Effect of C1 esterase inhibitor on the cardiac dysfunction following ischemia and reperfusion in the isolated perfused rat heart.
- Author:
Geon Young LEE
1
;
Yong Kyoo SHIN
;
Yoon Young JANG
;
Jin Ho SONG
;
Dae Joong KIM
Author Information
1. Department of Pharmacology, College of Medicine, Chung-Ang University, 221 Heuk-Suk Dong, Dong-Jak Ku, Seoul, Korea.

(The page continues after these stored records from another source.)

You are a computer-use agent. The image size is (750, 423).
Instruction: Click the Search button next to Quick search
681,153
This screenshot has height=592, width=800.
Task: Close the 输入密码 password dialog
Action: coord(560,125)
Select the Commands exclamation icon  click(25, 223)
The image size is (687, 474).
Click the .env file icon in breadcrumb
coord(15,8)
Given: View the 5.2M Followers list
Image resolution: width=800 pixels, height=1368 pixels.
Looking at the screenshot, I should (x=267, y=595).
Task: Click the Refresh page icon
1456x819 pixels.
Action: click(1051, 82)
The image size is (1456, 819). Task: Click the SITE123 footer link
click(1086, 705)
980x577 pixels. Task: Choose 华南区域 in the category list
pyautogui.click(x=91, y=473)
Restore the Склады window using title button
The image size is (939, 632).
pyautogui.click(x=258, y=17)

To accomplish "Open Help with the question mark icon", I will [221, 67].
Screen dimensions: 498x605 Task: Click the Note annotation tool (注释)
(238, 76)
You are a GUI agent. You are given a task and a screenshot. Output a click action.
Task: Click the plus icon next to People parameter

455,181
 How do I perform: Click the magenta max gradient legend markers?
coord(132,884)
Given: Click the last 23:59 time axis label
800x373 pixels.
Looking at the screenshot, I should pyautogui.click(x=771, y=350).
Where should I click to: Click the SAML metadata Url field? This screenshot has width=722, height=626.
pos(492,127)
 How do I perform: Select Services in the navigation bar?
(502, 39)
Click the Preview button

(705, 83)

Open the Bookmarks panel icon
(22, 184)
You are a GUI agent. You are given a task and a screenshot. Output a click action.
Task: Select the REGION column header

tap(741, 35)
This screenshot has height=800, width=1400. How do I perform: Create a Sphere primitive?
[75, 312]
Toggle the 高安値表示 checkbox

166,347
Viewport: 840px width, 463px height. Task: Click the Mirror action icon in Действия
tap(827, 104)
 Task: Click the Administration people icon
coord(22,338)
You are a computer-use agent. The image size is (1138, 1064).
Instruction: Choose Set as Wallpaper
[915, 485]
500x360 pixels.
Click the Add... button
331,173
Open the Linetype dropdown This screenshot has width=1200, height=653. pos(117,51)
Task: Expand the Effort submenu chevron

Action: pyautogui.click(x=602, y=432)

- Publication Type:Original Article
- Keywords:
Ischemia/Reperfusion;
Rat heart;
PMNs;
Complement esterase inhibitor (C1 INH)
- MeSH:
Animals;
Complement C1 Inhibitor Protein*;
Complement C1s*;
Heart*;
Ischemia*;
Myocardial Ischemia;
Myocardium;
Neutrophil Activation;
Neutrophils;
Perfusion;
Peroxidase;
Plasma;
Rats*;
Reperfusion Injury;
Reperfusion*
- From:The Korean Journal of Physiology and Pharmacology
1999;3(6):579-586
- CountryRepublic of Korea
- Language:English
-
Abstract:
Complement-mediated neutrophil activation has been hypothesized to be an important mechanism of reperfusion injury. It has been proposed that C1 esterase inhibitor (C1 INH) may prevent the complement-dependent activation of polymorphonuclear leukocytes (PMNs) that occurs within postischemic myocardium. Therefore, The effect of C1 INH was examined in neutrophil dependent isolated perfused rat heart model of ischemia (I) (20 min) and reperfusion (R) (45 min). Administration of C1 INH (5 mg/Kg) to I/R hearts in the presence of PMNs (100 X 106) and homologous plasma improved coronary flow and preserved cardiac contractile function (p<0.001) in comparison to those I/R hearts receiving only vehicle. In addition, C1 INH significantly (p<0.001) reduced PMN accumulation in the ischemic myocardium as evidenced by an attenuation in myeloperoxidase activity. These findings demonstrate the C1 INH is a potent and effective cardioprotective agent inhibits leukocyte-endothelial interaction and preserves cardiac contractile function and coronary perfusion following myocardial ischemia and reperfusion.